— Work order —
If a line in the entries below contains the word "computer", it counts; report how many such lines there are, and only that number.
======== Input for this task ========
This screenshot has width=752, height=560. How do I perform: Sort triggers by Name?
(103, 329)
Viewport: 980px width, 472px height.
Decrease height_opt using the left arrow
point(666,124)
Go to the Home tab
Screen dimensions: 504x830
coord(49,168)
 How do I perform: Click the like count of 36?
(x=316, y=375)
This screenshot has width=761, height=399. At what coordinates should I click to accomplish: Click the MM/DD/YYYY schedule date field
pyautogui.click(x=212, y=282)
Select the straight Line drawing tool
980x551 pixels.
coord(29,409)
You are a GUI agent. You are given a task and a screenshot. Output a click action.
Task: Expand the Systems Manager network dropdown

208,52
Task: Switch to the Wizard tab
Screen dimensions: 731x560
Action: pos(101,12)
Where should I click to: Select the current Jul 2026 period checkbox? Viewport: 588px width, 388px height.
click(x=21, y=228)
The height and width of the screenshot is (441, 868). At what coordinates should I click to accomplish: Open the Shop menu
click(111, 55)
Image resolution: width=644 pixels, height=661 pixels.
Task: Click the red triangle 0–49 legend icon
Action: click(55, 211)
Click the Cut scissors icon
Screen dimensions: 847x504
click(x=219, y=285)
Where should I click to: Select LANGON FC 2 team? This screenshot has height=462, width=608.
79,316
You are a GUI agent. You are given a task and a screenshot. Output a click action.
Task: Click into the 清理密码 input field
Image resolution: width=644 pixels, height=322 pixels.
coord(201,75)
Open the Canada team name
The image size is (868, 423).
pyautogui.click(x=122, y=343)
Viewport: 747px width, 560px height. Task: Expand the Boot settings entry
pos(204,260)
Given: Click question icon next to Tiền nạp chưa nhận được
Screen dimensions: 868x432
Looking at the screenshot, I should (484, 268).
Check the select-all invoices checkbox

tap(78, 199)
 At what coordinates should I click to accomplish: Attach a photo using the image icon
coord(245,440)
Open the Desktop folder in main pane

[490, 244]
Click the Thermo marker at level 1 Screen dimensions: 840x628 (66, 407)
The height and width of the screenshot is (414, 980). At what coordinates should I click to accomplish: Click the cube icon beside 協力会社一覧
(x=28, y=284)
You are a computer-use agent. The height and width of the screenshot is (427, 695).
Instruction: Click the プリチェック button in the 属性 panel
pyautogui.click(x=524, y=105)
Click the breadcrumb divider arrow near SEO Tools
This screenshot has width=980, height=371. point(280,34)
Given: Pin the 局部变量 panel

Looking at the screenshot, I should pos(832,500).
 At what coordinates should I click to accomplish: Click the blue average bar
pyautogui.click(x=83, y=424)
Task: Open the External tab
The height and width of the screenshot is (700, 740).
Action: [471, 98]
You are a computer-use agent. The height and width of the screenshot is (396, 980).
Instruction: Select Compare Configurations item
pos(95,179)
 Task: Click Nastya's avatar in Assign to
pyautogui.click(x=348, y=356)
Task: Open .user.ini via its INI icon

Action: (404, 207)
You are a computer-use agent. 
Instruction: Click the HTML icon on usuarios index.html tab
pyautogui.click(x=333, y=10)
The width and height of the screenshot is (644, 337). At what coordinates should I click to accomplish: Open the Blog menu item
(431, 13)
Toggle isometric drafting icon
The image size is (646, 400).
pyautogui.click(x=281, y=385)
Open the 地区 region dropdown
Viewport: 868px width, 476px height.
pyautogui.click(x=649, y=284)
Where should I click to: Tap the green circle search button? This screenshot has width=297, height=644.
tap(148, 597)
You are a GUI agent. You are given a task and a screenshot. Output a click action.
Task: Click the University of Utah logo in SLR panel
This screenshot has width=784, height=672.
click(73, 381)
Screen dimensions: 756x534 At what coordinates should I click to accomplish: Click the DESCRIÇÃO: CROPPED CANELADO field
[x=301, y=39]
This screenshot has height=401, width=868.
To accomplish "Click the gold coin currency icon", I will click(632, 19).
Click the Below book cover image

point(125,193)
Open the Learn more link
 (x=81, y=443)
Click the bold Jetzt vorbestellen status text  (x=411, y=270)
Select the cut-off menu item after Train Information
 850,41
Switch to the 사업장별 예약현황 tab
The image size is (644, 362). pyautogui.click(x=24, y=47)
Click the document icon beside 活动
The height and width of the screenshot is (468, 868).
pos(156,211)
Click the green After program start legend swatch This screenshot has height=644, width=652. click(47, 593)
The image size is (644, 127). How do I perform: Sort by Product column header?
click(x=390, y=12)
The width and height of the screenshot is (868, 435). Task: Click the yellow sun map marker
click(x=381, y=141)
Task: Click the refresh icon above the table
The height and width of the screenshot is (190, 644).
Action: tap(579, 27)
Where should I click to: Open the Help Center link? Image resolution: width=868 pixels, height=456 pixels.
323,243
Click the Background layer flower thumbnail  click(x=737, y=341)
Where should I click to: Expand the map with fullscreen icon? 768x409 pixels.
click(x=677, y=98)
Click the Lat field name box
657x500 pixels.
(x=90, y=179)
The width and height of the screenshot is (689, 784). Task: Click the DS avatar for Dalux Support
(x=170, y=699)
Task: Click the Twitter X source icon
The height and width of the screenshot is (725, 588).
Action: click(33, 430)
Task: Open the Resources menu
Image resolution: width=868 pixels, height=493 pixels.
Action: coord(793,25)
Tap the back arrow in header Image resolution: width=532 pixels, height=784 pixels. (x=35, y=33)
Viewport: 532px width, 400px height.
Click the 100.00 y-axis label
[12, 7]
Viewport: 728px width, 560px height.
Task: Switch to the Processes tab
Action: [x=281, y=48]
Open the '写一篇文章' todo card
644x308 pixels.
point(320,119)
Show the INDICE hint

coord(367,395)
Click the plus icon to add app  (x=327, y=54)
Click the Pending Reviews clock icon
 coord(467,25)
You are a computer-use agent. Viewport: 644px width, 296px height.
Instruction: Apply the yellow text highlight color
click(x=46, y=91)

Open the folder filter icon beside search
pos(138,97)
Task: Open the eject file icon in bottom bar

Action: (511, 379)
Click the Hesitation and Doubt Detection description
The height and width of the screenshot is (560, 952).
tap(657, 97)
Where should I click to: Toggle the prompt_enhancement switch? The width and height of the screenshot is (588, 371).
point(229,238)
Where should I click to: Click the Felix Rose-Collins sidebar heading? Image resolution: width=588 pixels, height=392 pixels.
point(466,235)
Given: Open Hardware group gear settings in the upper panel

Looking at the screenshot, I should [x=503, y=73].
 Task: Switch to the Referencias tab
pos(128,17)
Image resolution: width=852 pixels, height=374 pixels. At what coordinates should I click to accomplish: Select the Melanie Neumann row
========
— Answer to the exercise —
4